UKPLab / sentence-transformers

State-of-the-Art Text Embeddings
https://www.sbert.net
Apache License 2.0
15.09k stars 2.46k forks source link

Is there a simple way to input additional features #990

Open Punchwes opened 3 years ago

Punchwes commented 3 years ago

Hi, thanks for sharing this library. My current scenario is besides the traditional BERT input (input_ids, attention_mask, token_type_id), I will be having another feature dict which looks like: {'new_feature': [1,1,1,1,2,3,4,5]}. So the input in my case will be like: {'input_ids': [x,x,x,x,x], 'attention_mask': [x,x,x,x,x,x], 'token_type_id': [x,x,x,x,x,x], 'new_feature': [x,x,x,x,x,x]}

The most straightforward way I can think of is to modify the dataloader, but it seems that the whole model pipeline only accepts the texts, so I need to modify the input to the pipeline as well which seems to be quite complex. The other potential way is to further process the input text to extract these features in the tokenize() function and update the output as well, but it might make the whole process very slow.

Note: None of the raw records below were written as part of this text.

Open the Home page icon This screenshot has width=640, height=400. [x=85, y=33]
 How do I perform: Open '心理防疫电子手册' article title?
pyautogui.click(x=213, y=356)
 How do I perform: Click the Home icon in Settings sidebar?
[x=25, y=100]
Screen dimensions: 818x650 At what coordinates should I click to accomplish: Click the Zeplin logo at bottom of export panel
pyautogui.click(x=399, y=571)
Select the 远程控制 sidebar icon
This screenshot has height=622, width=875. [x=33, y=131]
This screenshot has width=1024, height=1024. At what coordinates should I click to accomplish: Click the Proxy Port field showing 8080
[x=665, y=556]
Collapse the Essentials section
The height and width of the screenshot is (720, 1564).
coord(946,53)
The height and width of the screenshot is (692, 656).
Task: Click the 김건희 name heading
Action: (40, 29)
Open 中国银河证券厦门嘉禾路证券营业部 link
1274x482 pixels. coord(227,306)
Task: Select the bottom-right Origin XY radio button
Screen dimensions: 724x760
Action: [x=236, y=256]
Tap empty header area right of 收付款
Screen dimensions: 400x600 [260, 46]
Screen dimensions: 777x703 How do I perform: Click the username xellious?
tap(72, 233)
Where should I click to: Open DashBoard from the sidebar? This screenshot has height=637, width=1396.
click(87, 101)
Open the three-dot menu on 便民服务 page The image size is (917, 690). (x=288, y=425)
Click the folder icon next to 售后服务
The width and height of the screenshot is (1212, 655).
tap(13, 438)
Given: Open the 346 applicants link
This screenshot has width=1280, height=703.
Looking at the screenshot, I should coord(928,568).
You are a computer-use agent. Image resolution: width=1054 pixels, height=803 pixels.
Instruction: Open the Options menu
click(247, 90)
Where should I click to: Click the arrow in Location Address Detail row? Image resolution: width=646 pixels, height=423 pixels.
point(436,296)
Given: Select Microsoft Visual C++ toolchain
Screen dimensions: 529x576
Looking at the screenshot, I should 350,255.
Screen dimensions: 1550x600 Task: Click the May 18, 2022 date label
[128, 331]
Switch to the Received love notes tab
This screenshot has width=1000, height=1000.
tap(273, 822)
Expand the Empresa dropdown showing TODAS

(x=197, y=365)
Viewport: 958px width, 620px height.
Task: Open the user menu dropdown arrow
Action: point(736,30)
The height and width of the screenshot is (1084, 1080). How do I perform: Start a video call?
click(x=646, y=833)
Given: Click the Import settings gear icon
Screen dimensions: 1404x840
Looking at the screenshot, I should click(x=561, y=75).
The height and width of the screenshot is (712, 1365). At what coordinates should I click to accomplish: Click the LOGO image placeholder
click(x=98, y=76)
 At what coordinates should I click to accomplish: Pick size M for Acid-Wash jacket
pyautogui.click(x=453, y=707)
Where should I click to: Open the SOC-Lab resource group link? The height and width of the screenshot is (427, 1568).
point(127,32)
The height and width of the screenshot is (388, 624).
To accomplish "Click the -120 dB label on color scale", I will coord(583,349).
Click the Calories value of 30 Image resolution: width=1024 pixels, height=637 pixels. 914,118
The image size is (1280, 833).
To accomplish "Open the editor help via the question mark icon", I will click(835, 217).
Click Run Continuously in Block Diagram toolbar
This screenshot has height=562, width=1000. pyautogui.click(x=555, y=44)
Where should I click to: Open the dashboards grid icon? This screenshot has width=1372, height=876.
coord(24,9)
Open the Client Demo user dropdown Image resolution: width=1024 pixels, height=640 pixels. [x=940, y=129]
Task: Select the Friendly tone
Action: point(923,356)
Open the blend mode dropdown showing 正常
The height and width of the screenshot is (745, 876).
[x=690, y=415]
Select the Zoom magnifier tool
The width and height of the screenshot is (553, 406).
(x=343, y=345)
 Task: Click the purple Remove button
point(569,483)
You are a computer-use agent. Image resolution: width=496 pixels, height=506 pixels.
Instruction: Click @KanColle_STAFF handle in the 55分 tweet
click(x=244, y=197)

Wonder is there a simple/straightforward way to achieve this from your perspective?

Best

nreimers commented 3 years ago

Hi @Punchwes Yes, you would need to modify whole pipeline so that your input feature can be used.

If you have a small (discrete) number of features, you can add them as text to your input.

E.g. You have the features: [guest] vs [user] [male] vs [female] vs [unknown] [america] vs [europe] vs [asia]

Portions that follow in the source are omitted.